━━━━━ PASSAGE SHOWN

Acknowledging that collaboration between faculty members and language teachers is challenged by resources constraints and their perceived distinctive roles in supporting knowledge and academic discourse development, this paper considers an adjunct instructional model that promotes the collaborative design of a genre-based bridging pedagogy in three disciplinary courses (Mechanical Engineering, Tourism Management and Sociology) at a Hong Kong tertiary institute. First, the paper examines the design and role of Engineering-specific assessment tasks in engaging students in simulated disciplinary problem-solving scenarios and selections of rhetorical and lexico-grammatical resources in their disciplinary knowledge creation processes. It also demonstrates the role of genre-based pedagogy in illustrating technicality in facilitating students’ understanding disciplinary discourses in Tourism Management. Then, it highlights the functions of creating multimodal genre-based environments in facilitating students’ sociological inquiry through scaffolded written tasks based on real-life social issues. Lastly, it explores how learners engage with polyvocal resources to clarify how they make sense of their disciplinary roles through their writing practices in the adjunct courses. The implications of these diverse trajectories are discussed in line with the need for curriculum-embeddedness of disciplinary conventions (Wingate, 2016) and discursive strategies for bridging English language learners’ disciplinary discourse and knowledge creation across the curriculum. Copyright © 2017 Author(s).

━━━━━━━━━━
━━━━━ AVAILABLE DATA

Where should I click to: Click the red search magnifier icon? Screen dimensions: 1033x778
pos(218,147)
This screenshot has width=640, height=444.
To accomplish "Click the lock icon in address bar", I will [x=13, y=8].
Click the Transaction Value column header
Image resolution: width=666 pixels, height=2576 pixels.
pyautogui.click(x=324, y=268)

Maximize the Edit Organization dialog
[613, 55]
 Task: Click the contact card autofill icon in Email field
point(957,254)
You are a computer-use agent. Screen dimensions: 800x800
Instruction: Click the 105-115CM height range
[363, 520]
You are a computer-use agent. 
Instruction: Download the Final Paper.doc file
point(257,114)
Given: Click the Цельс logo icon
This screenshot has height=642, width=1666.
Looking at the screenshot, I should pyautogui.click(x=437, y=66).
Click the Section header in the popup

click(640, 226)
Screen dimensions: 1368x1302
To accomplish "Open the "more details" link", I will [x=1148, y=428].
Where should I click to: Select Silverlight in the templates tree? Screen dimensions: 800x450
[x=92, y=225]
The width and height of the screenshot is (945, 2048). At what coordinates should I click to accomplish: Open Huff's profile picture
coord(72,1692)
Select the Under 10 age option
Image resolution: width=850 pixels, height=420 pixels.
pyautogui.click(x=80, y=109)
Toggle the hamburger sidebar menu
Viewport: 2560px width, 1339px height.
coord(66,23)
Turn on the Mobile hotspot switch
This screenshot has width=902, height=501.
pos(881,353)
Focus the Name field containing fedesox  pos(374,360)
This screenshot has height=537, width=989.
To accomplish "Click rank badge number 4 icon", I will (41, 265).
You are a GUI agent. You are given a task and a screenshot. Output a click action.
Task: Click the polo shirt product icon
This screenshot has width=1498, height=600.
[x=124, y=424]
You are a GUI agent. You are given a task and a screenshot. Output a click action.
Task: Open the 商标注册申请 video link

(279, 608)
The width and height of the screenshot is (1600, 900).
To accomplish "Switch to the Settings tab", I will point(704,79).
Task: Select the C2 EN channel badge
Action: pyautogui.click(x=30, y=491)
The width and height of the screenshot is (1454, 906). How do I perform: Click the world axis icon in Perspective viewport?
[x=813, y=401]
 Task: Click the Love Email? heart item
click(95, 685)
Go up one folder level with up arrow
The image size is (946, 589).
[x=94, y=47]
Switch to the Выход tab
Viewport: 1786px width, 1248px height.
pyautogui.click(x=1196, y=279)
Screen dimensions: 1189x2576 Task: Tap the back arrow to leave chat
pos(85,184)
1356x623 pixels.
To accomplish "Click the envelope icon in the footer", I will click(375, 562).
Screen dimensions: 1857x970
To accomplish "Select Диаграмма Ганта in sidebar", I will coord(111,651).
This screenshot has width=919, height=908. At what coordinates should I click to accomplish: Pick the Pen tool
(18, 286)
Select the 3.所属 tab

━━━━━━━━━━

- **TASKS**
• 1. In two sentences, what does the abstract on genre-based bridging pedagogy above say?
• 2. Could you turn the listing lines above, starting with the line containing "Focus the Name" and going on through the line containing "will (41, 265).", into a Markdown table with the columns Row and Line, leaving out any blank lines?

- **SOLUTIONS TO THE PROBLEMS**
• 1. The paper considers an adjunct instructional model that promotes the collaborative design of a genre-based bridging pedagogy in Mechanical Engineering, Tourism Management and Sociology courses at a Hong Kong tertiary institute, since collaboration between faculty members and language teachers is challenged by resource constraints and their perceived distinctive roles. It examines Engineering-specific assessment tasks, genre-based pedagogy for illustrating technicality in Tourism Management, multimodal genre-based environments for sociological inquiry, and learners' engagement with polyvocal resources, then discusses the implications for curriculum-embeddedness of disciplinary conventions and for bridging strategies across the curriculum.

• 2.
| Row | Line |
|---|---|
| 1 | Focus the Name field containing fedesox  pos(374,360) |
| 2 | This screenshot has height=537, width=989. |
| 3 | To accomplish "Click rank badge number 4 icon", I will (41, 265). |